Vuelve a escribir el pasaje del texto sobre los turbayistas que empieza con "Otros mensajes buscaban" y sigue hasta "5 mil personas.". Cambia "llamadas" por "cartas".

Texto del documento.
________

Otros mensajes buscaban maltratarlos psicológicamente. En los días posteriores al funeral de Diego Turbay y su madre Inés Cote, muchos de los asistentes recibieron llamadas o visitas amenazadoras. Al periodista Octavio García, que trabajaba en la emisora turbayista La Voz de la Selva, lo abordaron dos hombres armados y, tras darle las condolencias, le dijeron que él también sería asesinado. Por último, las FARC hicieron señalamientos a los turbayistas en eventos públicos, incluido uno en Remolinos del Caguán donde reunieron a 5 mil personas.
Ese “camino discursivo a la deshumanización”, según la fiscalía de la JEP, buscaba ambientar la idea de que merecían ser castigados y era “el preámbulo de la persecución”. Con cuadros que identifican los mensajes contra distintos turbayistas, el escrito de acusación prueba que los 20 asesinatos fueron precedidos por este tipo de señalamientos, al punto que lo considera uno de los modus operandi del plan criminal, junto con el abordaje de las víctimas en vías públicas o la frecuente desfiguración de sus rostros.

________

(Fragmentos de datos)
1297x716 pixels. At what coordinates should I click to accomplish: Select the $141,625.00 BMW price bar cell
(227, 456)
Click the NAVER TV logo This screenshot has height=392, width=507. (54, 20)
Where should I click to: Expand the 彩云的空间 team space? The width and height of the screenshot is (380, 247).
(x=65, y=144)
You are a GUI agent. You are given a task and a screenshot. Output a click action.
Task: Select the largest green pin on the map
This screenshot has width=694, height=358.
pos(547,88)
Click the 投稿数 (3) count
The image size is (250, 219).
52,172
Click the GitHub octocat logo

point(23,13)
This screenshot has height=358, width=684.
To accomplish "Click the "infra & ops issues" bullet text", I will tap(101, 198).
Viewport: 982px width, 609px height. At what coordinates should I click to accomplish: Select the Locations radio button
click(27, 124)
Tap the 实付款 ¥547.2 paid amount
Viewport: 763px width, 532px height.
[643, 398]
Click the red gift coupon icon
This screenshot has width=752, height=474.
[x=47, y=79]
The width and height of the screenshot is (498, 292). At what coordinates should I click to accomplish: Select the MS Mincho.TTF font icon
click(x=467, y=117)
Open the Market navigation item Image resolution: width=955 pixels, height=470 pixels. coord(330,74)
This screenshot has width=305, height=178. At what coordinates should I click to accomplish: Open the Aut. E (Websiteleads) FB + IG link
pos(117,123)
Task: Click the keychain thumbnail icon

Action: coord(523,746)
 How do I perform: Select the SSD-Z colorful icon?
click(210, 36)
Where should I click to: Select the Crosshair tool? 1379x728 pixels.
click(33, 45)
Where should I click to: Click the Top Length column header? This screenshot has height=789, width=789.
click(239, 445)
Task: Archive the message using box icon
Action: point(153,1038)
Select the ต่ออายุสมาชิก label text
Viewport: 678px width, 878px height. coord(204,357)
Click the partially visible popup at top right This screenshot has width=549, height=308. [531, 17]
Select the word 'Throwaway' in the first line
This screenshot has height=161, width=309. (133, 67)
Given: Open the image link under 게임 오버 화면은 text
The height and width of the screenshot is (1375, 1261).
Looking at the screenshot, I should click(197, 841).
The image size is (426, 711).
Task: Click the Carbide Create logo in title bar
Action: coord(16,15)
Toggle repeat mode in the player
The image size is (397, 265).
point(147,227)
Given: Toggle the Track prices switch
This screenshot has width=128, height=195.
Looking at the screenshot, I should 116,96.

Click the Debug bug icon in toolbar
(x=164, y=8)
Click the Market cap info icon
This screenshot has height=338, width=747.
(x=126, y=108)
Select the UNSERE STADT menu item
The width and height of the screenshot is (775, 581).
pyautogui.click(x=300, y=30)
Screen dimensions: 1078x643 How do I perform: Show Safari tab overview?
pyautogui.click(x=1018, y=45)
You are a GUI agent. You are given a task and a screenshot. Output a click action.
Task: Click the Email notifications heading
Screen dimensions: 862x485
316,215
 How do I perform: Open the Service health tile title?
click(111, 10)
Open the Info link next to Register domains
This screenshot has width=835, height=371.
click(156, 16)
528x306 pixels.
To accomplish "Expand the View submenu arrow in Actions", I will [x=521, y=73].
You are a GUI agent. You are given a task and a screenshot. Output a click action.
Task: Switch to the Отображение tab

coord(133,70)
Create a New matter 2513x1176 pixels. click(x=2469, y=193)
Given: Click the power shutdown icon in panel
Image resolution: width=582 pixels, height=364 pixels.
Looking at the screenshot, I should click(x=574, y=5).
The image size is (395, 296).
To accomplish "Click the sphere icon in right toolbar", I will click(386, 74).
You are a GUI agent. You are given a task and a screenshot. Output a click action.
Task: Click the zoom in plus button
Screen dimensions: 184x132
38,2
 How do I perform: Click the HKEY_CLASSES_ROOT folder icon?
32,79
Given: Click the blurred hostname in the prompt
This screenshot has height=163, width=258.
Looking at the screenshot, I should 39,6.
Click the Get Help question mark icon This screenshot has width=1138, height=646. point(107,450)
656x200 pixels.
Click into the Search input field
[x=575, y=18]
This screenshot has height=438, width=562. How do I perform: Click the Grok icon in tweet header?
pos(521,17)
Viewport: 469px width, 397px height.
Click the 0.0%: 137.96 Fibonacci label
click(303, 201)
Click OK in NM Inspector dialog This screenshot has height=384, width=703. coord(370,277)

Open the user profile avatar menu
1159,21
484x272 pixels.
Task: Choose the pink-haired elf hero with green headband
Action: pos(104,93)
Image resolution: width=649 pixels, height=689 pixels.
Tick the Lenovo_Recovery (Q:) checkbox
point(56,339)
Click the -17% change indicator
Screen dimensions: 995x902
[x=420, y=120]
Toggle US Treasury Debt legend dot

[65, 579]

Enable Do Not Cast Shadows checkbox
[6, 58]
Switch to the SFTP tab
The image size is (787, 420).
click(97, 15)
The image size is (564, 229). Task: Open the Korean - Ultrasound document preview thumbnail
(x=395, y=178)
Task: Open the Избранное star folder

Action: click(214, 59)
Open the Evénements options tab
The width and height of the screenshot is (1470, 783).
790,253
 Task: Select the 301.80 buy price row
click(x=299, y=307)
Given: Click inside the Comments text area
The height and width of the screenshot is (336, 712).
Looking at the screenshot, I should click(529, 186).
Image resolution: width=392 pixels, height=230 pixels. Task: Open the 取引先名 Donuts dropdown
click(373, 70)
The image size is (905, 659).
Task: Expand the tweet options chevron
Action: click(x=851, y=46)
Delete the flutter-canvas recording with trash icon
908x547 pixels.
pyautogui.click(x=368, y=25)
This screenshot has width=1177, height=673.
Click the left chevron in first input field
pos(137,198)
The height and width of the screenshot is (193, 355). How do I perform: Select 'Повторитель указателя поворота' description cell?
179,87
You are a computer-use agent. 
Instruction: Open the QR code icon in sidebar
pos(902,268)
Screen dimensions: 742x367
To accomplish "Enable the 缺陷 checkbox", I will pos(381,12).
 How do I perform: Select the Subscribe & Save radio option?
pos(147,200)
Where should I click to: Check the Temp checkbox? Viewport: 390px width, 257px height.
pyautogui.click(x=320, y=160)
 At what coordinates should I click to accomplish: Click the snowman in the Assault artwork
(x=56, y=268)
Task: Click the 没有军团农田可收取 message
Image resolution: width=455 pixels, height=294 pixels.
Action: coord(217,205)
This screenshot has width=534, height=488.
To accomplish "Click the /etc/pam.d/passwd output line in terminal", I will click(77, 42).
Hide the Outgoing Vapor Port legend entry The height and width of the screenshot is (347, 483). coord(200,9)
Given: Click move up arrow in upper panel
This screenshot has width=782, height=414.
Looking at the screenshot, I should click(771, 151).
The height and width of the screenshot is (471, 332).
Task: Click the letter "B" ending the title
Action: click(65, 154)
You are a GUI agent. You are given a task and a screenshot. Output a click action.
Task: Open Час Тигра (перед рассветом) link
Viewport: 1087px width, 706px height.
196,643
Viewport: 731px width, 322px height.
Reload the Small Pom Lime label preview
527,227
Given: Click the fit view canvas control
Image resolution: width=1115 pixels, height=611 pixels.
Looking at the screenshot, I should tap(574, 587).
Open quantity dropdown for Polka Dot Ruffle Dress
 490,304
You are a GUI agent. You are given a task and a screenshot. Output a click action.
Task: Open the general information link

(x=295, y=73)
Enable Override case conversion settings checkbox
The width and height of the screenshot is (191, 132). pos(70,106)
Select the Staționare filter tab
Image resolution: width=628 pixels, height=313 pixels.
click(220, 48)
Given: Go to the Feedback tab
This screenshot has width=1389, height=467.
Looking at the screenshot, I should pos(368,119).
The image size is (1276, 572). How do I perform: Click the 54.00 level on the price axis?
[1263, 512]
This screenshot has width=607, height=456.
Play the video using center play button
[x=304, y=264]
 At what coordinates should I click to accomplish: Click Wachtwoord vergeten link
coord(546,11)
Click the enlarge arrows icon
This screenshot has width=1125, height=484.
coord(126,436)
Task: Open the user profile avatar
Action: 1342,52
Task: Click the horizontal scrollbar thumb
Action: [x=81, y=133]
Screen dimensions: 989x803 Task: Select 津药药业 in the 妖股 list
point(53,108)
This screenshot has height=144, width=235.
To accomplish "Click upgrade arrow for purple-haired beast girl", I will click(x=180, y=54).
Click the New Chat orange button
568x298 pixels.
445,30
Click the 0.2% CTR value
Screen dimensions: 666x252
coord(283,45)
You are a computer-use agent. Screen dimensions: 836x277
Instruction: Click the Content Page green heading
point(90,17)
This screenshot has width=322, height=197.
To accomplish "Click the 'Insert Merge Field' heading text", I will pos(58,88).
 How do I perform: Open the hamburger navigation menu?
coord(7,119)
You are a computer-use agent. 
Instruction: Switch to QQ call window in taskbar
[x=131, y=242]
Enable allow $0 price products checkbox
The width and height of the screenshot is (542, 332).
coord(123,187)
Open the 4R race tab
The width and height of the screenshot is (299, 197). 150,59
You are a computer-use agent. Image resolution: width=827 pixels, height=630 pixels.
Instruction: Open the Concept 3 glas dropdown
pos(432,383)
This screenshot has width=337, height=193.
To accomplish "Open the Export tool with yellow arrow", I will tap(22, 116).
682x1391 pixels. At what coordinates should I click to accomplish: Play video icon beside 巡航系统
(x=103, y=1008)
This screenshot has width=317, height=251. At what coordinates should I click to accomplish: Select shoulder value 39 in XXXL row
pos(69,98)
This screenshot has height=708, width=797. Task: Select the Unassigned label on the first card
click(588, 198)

________

Resultado.
Otros mensajes buscaban maltratarlos psicológicamente. En los días posteriores al funeral de Diego Turbay y su madre Inés Cote, muchos de los asistentes recibieron cartas o visitas amenazadoras. Al periodista Octavio García, que trabajaba en la emisora turbayista La Voz de la Selva, lo abordaron dos hombres armados y, tras darle las condolencias, le dijeron que él también sería asesinado. Por último, las FARC hicieron señalamientos a los turbayistas en eventos públicos, incluido uno en Remolinos del Caguán donde reunieron a 5 mil personas.